Since it's a vfio limitation I think it should be a vfio API, along the
lines of vfio_get_addr_space_bits(void).
(Is this true btw? legacy assignment doesn't have this problem?)
It's an IOMMU hardware limitation, legacy assignment has the same
problem.  It looks like legacy will abort() in QEMU for the failed
mapping and I'm planning to tighten vfio to also kill the VM for failed
mappings.  In the short term, I think I'll ignore any mappings above
TARGET_PHYS_ADDR_SPACE_BITS,
That seems very wrong. It will still fail on an x86 host if we are
emulating a CPU with full 64 bit addressing. The limitation is on the
host side there's no real reason to tie it to the target.
I doubt vfio would be the only thing broken in that case.

long term vfio already has an IOMMU info
ioctl that we could use to return this information, but we'll need to
figure out how to get it out of the IOMMU driver first.
Thanks,

Alex
Short term, just assume 48 bits on x86.
I hate to pick an arbitrary value since we have a very specific mapping
we're trying to avoid.  Perhaps a better option is to skip anything
where:

        MemoryRegionSection.offset_within_address_space >
        ~MemoryRegionSection.offset_within_address_space

We need to figure out what's the limitation on ppc and arm -
maybe there's none and it can address full 64 bit range.
IIUC on PPC and ARM you always have BAR windows where things can get mapped 
into. Unlike x86 where the full phyiscal address range can be overlayed by BARs.

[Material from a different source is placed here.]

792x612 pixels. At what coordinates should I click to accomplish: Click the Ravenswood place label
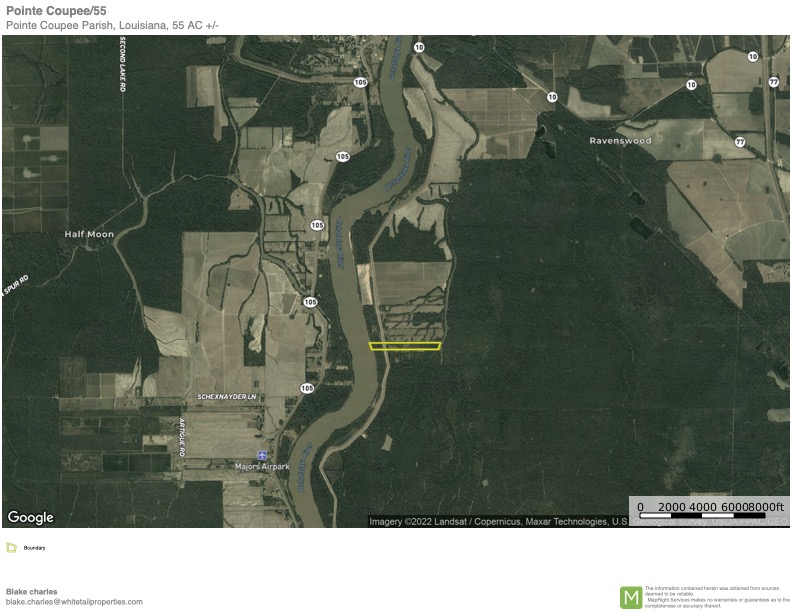620,141
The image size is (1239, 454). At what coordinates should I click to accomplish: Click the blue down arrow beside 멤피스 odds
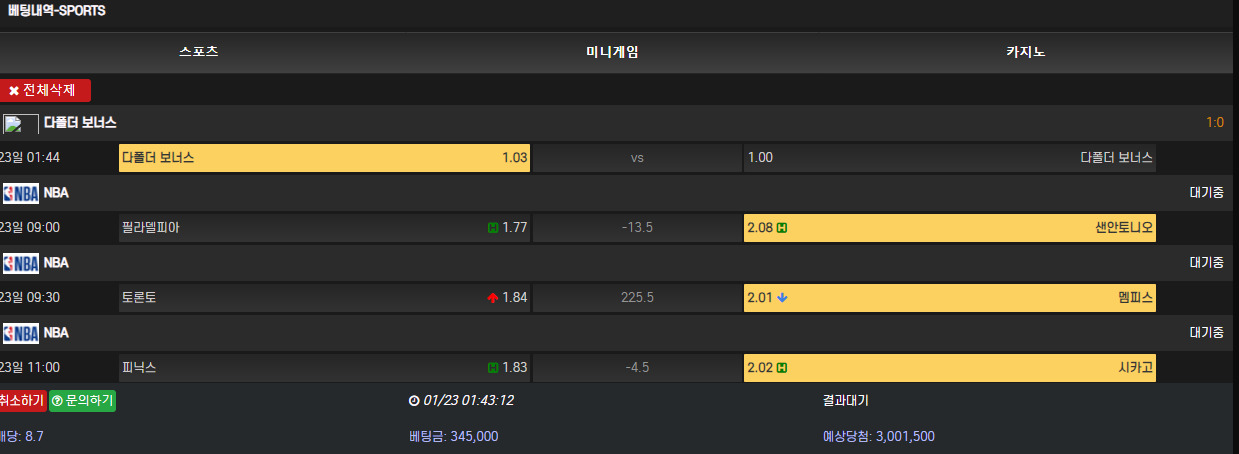[x=782, y=298]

Or did I misunderstand the question?
Sounds right, if either BAR mappings outside the window will not be
realized in the memory space or the IOMMU has a full 64bit address
space, there's no problem.  Here we have an intermediate step in the BAR
sizing producing a stray mapping that the IOMMU hardware can't handle.
Even if we could handle it, it's not clear that we want to.  On AMD-Vi
the IOMMU pages tables can grow to 6-levels deep.  A stray mapping like
this then causes space and time overhead until the tables are pruned
back down.  Thanks,
I thought sizing is hard defined as a set to
-1? Can't we check for that one special case and treat it as "not mapped, but tell 
the guest the size in config space"?
PCI doesn't want to handle this as anything special to differentiate a
sizing mask from a valid BAR address.  I agree though, I'd prefer to
never see a spurious address like this in my MemoryListener.



Can't you just ignore regions that cannot be mapped? Oh, and teach the bios and/or linux to disable memory access while sizing.